• WHAT YOU HAVE TO DO:
Restate each record word for word, from the first to the last.

• Collected data:
===

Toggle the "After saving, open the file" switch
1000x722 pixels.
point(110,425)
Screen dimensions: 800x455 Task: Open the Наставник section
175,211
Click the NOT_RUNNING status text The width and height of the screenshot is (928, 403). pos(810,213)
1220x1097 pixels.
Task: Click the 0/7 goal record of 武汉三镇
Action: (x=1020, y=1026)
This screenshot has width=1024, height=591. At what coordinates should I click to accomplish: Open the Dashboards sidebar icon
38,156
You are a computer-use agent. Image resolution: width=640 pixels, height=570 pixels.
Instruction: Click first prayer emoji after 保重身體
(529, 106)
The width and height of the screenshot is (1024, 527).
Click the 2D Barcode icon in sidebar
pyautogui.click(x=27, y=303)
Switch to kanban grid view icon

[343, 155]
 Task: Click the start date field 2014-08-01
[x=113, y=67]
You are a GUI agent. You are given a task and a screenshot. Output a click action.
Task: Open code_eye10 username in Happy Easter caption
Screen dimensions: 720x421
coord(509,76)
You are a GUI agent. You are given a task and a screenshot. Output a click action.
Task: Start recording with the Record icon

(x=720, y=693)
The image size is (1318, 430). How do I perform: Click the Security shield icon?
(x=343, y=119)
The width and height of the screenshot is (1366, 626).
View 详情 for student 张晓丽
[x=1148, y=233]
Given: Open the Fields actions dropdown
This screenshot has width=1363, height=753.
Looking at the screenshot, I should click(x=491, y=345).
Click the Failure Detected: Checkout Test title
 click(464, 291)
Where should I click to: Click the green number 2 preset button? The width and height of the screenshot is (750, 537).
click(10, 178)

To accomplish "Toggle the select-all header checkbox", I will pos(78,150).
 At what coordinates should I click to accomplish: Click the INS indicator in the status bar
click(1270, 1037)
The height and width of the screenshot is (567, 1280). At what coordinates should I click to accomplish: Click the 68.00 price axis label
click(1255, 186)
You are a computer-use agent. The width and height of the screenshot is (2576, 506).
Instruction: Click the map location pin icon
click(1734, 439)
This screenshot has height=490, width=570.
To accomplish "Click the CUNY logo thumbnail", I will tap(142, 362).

===

• ANSWER BOX:
Toggle the "After saving, open the file" switch
1000x722 pixels.
point(110,425)
Screen dimensions: 800x455 Task: Open the Наставник section
175,211
Click the NOT_RUNNING status text The width and height of the screenshot is (928, 403). pos(810,213)
1220x1097 pixels.
Task: Click the 0/7 goal record of 武汉三镇
Action: (x=1020, y=1026)
This screenshot has width=1024, height=591. At what coordinates should I click to accomplish: Open the Dashboards sidebar icon
38,156
You are a computer-use agent. Image resolution: width=640 pixels, height=570 pixels.
Instruction: Click first prayer emoji after 保重身體
(529, 106)
The width and height of the screenshot is (1024, 527).
Click the 2D Barcode icon in sidebar
pyautogui.click(x=27, y=303)
Switch to kanban grid view icon

[343, 155]
 Task: Click the start date field 2014-08-01
[x=113, y=67]
You are a GUI agent. You are given a task and a screenshot. Output a click action.
Task: Open code_eye10 username in Happy Easter caption
Screen dimensions: 720x421
coord(509,76)
You are a GUI agent. You are given a task and a screenshot. Output a click action.
Task: Start recording with the Record icon

(x=720, y=693)
The image size is (1318, 430). How do I perform: Click the Security shield icon?
(x=343, y=119)
The width and height of the screenshot is (1366, 626).
View 详情 for student 张晓丽
[x=1148, y=233]
Given: Open the Fields actions dropdown
This screenshot has width=1363, height=753.
Looking at the screenshot, I should click(x=491, y=345).
Click the Failure Detected: Checkout Test title
 click(464, 291)
Where should I click to: Click the green number 2 preset button? The width and height of the screenshot is (750, 537).
click(10, 178)

To accomplish "Toggle the select-all header checkbox", I will pos(78,150).
 At what coordinates should I click to accomplish: Click the INS indicator in the status bar
click(1270, 1037)
The height and width of the screenshot is (567, 1280). At what coordinates should I click to accomplish: Click the 68.00 price axis label
click(1255, 186)
You are a computer-use agent. The width and height of the screenshot is (2576, 506).
Instruction: Click the map location pin icon
click(1734, 439)
This screenshot has height=490, width=570.
To accomplish "Click the CUNY logo thumbnail", I will tap(142, 362).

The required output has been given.